>> Begin
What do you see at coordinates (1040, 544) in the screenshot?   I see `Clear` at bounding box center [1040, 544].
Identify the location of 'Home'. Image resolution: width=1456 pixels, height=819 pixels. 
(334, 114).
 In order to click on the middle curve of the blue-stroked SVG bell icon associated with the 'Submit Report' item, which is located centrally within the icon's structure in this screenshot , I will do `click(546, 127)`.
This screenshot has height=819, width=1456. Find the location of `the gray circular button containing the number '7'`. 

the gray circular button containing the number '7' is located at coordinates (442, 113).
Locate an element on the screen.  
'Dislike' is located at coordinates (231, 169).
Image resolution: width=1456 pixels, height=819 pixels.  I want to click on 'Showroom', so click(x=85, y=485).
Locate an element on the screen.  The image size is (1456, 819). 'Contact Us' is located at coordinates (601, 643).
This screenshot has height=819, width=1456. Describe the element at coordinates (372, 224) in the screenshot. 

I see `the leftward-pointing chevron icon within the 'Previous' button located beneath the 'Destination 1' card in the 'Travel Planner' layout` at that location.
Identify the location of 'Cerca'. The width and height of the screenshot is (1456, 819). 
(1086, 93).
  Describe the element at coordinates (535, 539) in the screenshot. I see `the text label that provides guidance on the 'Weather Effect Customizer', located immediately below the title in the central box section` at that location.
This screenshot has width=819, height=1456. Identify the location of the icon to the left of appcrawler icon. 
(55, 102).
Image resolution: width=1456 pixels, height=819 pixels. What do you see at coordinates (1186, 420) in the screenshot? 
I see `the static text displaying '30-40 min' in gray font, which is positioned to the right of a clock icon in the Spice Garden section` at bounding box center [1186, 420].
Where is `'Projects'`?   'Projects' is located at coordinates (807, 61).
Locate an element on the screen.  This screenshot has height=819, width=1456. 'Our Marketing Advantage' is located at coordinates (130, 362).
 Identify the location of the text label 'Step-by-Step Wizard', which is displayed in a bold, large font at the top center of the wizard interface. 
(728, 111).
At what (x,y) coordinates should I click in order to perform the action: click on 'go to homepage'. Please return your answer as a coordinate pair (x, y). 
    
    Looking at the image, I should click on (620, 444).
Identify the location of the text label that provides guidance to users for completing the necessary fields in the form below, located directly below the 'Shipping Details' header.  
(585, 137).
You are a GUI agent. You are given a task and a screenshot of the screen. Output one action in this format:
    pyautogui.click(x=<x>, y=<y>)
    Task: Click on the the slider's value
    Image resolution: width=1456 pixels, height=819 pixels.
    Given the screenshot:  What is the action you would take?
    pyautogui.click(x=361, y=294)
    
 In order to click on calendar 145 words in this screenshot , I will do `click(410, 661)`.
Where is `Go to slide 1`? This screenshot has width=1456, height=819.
>> End
Task objective: Copy every one of the entries above word for word, keeping their lines in the original order.

Solution for this problem:
What do you see at coordinates (1040, 544) in the screenshot?   I see `Clear` at bounding box center [1040, 544].
Identify the location of 'Home'. Image resolution: width=1456 pixels, height=819 pixels. 
(334, 114).
 In order to click on the middle curve of the blue-stroked SVG bell icon associated with the 'Submit Report' item, which is located centrally within the icon's structure in this screenshot , I will do `click(546, 127)`.
This screenshot has height=819, width=1456. Find the location of `the gray circular button containing the number '7'`. 

the gray circular button containing the number '7' is located at coordinates (442, 113).
Locate an element on the screen.  
'Dislike' is located at coordinates (231, 169).
Image resolution: width=1456 pixels, height=819 pixels.  I want to click on 'Showroom', so click(x=85, y=485).
Locate an element on the screen.  The image size is (1456, 819). 'Contact Us' is located at coordinates (601, 643).
This screenshot has height=819, width=1456. Describe the element at coordinates (372, 224) in the screenshot. 

I see `the leftward-pointing chevron icon within the 'Previous' button located beneath the 'Destination 1' card in the 'Travel Planner' layout` at that location.
Identify the location of 'Cerca'. The width and height of the screenshot is (1456, 819). 
(1086, 93).
  Describe the element at coordinates (535, 539) in the screenshot. I see `the text label that provides guidance on the 'Weather Effect Customizer', located immediately below the title in the central box section` at that location.
This screenshot has width=819, height=1456. Identify the location of the icon to the left of appcrawler icon. 
(55, 102).
Image resolution: width=1456 pixels, height=819 pixels. What do you see at coordinates (1186, 420) in the screenshot? 
I see `the static text displaying '30-40 min' in gray font, which is positioned to the right of a clock icon in the Spice Garden section` at bounding box center [1186, 420].
Where is `'Projects'`?   'Projects' is located at coordinates (807, 61).
Locate an element on the screen.  This screenshot has height=819, width=1456. 'Our Marketing Advantage' is located at coordinates (130, 362).
 Identify the location of the text label 'Step-by-Step Wizard', which is displayed in a bold, large font at the top center of the wizard interface. 
(728, 111).
At what (x,y) coordinates should I click in order to perform the action: click on 'go to homepage'. Please return your answer as a coordinate pair (x, y). 
    
    Looking at the image, I should click on (620, 444).
Identify the location of the text label that provides guidance to users for completing the necessary fields in the form below, located directly below the 'Shipping Details' header.  
(585, 137).
You are a GUI agent. You are given a task and a screenshot of the screen. Output one action in this format:
    pyautogui.click(x=<x>, y=<y>)
    Task: Click on the the slider's value
    Image resolution: width=1456 pixels, height=819 pixels.
    Given the screenshot:  What is the action you would take?
    pyautogui.click(x=361, y=294)
    
 In order to click on calendar 145 words in this screenshot , I will do `click(410, 661)`.
Where is `Go to slide 1`? This screenshot has width=1456, height=819.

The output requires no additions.